Would you buy a show from Bad Robot?
Jonathan posted news recently that J.J. Abrams is in talks with HBO to direct and produce a show through his Bad Robot Productions. That's all well and good, but let's play junior programming executive for a moment. How would you feel about buying a show from Bad Robot, given their history. Are you making a deal with the brilliant team behind the top 20 hit Lost? And does the fact that we have now switched that qualifier from top 5, to top 10, to top 20 cause any concern? Or are you making a deal with the team that so bungled Alias that by the end of the run it was almost an act of charity for ABC to even air the show? Seriously. May 17th, 2006, Alias is the #5 show in its time slot behind Deal Or No Deal (NBC), Bones (Fox), The Amazing Race (CBS), AND Next Top Model (UPN), only managing to beat out the movie Final Destination 2 (WB).
Six Degrees? That one managed to stumble through six episodes before being pulled from the schedule. In its last airing it managed to hold on to just 36% of the Grey's Anatomy lead in. And then there is What About Brian. It is still on the air, but let's be honest. Last week Beauty and the Geek had more viewers than Brian. They don't make enough spin to not make that bad news.
So the question becomes, how many do-overs is a hit show worth? Bad Robot has a bona-fide hit with Lost. So do they get a pass on the Alias debacle, the Six Degrees implosion, and the floundering What About Brian? Clearly, nobody is perfect. The history of TV is littered with things like Stephen J. Cannell's Tenspeed and Brown Shoe, Aaron Spelling's The Heights, or Dick Wolf's Conviction. But then, those producers/production companies all have multiple hit shows in their bag as well.
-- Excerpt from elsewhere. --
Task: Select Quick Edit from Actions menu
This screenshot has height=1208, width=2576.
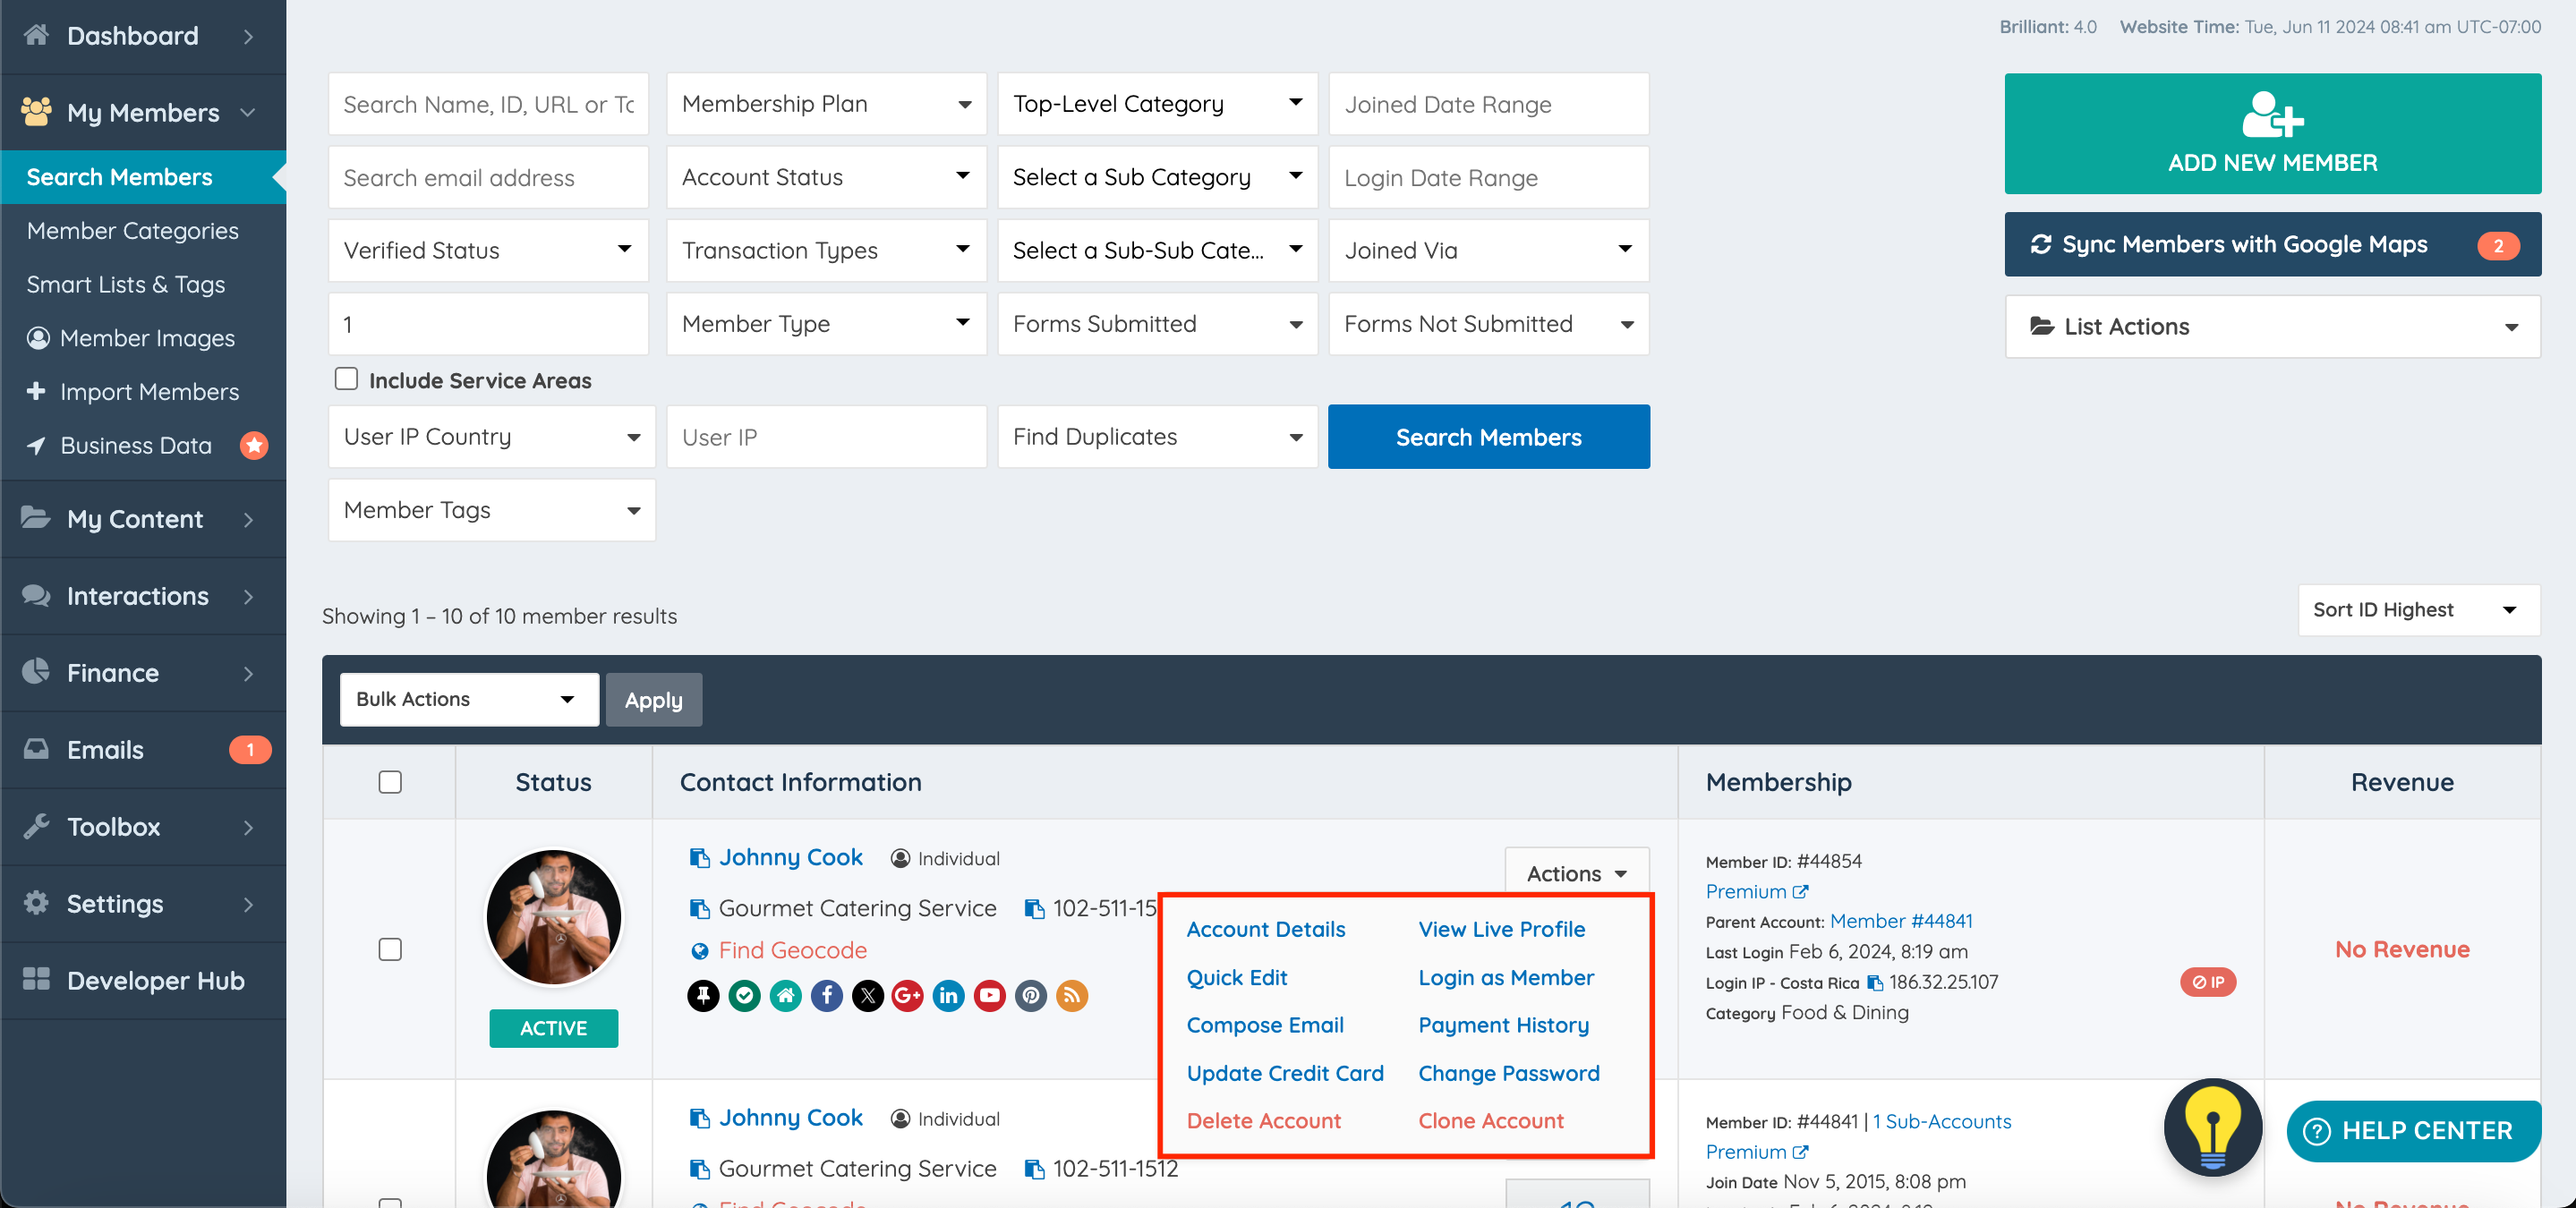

I'm starting to think that there might be a whole lot more than just ABC's Wednesday night riding on Lost's return in a few weeks. With the decline in viewers the show has already had, and the move to a less lucrative time slot to dodge Idol, might future Bad Robot productions be on the line? Or am I just over thinking things? After all, Simon Cowell has managed to sell four different shows to four different networks despite the fact that only one of them has seen a second season.
And if you think performance of past shows isn't necessarily relevant, that the idea for the new show is what matters, I can get on board with that. But I would have one question. Do you think a network should look for some kind of guarantee that the show isn't going to be abandoned by the creative team that starts it? It's a pretty common theory that a lot of the problems with some of these shows is the result of changeover behind the scenes. I'd go so far as to say that the two best writers Lost has had can now be found at 24 and Medium. I suppose you can't blame Abrams for striking while the iron is hot, but at some point, someone is going to call him on the consequences.